● Problem to solve:
Count the lines in the rows below that contain the string "icon", treating uppercase and lowercase as different, and reply with only the number.

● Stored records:
* * * * * * * * *
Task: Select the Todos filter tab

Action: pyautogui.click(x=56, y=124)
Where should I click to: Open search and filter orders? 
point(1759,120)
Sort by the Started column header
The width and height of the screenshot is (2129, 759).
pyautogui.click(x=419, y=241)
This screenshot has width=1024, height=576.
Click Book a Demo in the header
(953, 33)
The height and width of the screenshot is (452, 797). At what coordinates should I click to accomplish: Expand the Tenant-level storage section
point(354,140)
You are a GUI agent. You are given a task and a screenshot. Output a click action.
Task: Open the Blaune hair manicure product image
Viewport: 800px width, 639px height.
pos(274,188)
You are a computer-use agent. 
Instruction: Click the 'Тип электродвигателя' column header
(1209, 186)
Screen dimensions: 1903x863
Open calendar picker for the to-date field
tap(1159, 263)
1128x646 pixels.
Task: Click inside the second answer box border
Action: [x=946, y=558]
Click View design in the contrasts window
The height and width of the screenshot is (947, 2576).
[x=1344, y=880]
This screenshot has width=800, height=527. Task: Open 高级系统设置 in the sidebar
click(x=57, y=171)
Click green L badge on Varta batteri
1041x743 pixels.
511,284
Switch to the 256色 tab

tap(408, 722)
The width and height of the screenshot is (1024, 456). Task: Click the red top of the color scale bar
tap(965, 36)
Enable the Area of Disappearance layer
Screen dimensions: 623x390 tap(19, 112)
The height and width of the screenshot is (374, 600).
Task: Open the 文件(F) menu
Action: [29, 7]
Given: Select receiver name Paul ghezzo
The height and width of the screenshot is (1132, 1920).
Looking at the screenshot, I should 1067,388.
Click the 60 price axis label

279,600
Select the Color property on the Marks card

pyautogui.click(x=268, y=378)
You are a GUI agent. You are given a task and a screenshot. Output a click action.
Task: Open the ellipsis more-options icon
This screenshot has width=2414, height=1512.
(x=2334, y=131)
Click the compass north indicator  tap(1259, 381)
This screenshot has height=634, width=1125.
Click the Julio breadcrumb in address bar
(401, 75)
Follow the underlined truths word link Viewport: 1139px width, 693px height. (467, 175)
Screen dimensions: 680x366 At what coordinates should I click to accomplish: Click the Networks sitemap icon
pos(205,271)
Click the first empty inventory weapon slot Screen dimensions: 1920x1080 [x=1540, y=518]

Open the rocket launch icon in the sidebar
* * * * * * * * *
● Answer to the exercise:
3